- **Page excerpt**
########
Code accompanying the paper Empirical Analysis of Model Selection for Heterogeneous Causal Effect Estimation. The paper has been accepted at ICLR 2024 for a spotlight presentation. OpenReview. Talk.
We study the problem of model selection in causal inference, specifically for conditional average treatment effect (CATE) estimation. Unlike machine learning, there is no perfect analogue of cross-validation for model selection as we do not observe the counterfactual potential outcomes. Towards this, a variety of surrogate metrics have been proposed for CATE model selection that use only observed data. However, we do not have a good understanding regarding their effectiveness due to limited comparisons in prior studies. We conduct an extensive empirical analysis to benchmark the surrogate model selection metrics introduced in the literature, as well as the novel ones introduced in this work. We ensure a fair comparison by tuning the hyperparameters associated with these metrics via AutoML, and provide more detailed trends by incorporating realistic datasets via generative modeling. Our analysis suggests novel model selection strategies based on careful hyperparameter selection of CATE estimators and causal ensembling.
A script to reproduce results of the paper can be executed as follows.
python scripts/reproduce_results.py
Please download the ACIC 2016 datasets and place them in root_dir/acic_2016/
directory.
- ACIC 2016 benchmark link: https://jenniferhill7.wixsite.com/acic-2016/competition
Use the requirements.txt file for installing the dependencies.
To train CATE estimators we describe the commands ahead for the dataset twins
and seed 0
. The same commands can be executed for the remaining seed values and datasets.
########
- **Collected material**
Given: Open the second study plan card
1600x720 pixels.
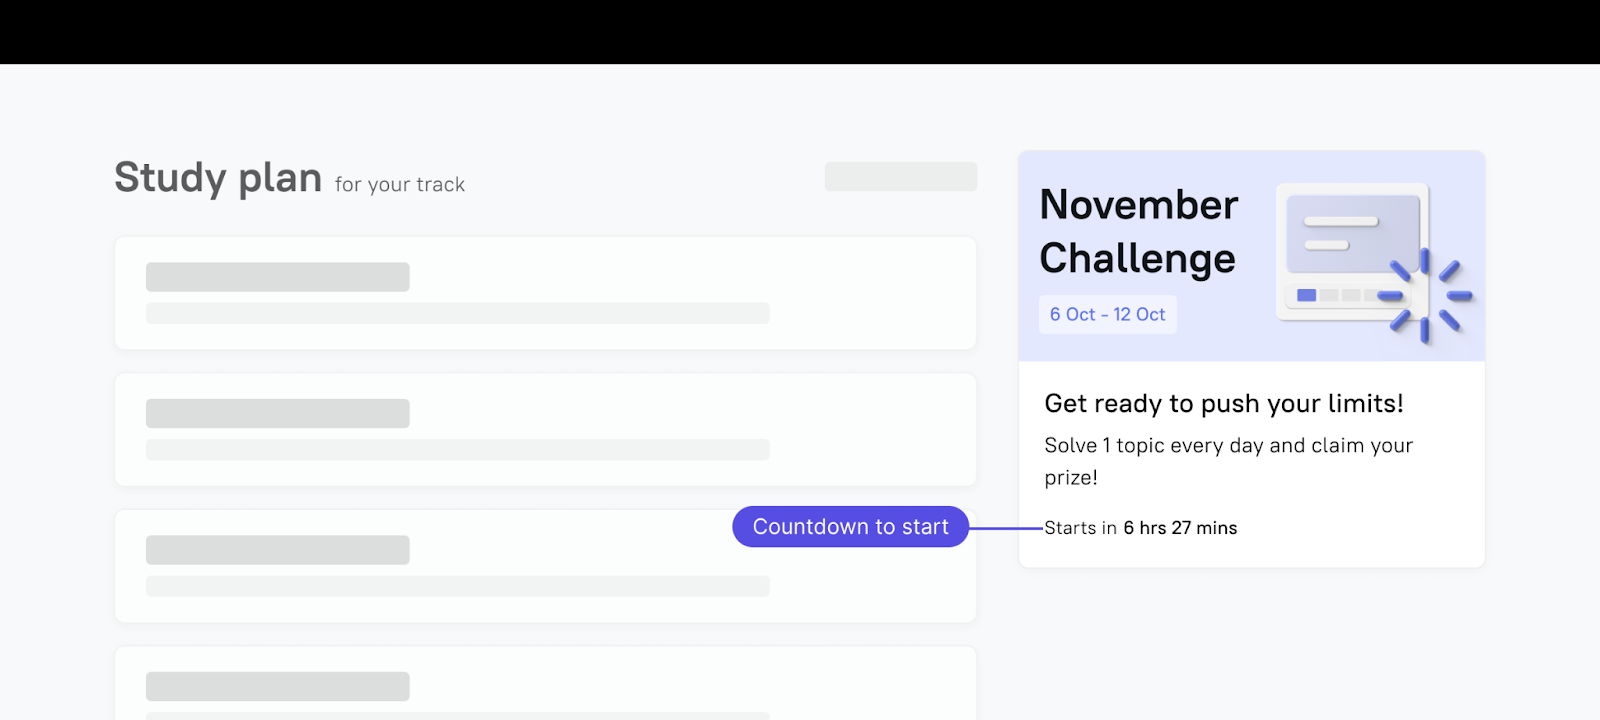Looking at the screenshot, I should coord(545,430).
########
- **Direction**
Write the next part of the README for the CATE model selection code, picking up after its final sentence. The material has no part in this.

- **Result for this task**
First we create the train/val splits for each dataset by executing the following command for the Real Cause datasets.
python generate_date.py --seed 0 --meta_dataset realcause
For the case datasets in the ACIC 2016 benchmark, we create the train/val splits by executing the following command.
python generate_date.py --seed 0 --meta_dataset acic
Before training the CATE estimator, we first need to ensure that we have selected the corresponding nuisance models via AutoML. To do the nuisance model selection for a given dataset and seed value, execute the following command:
python nuisance_model_selection.py --seed 0 --dataset twins
After the nuisance model selection, we can execute the following command to train a particular CATE estimator for this dataset and seed.
python train.py --seed 0 --dataset twins --estimator dml_learner
The complete list of CATE estimators to be trained is as follows: ['dml_learner', 'dr_learner', 'x_learner', 'causal_forest_learner', 's_learner', 't_learner', 's_learner_upd' ]
After training all the CATE estimators for this datasets and seed, we will train the Ensemble CATE estimators.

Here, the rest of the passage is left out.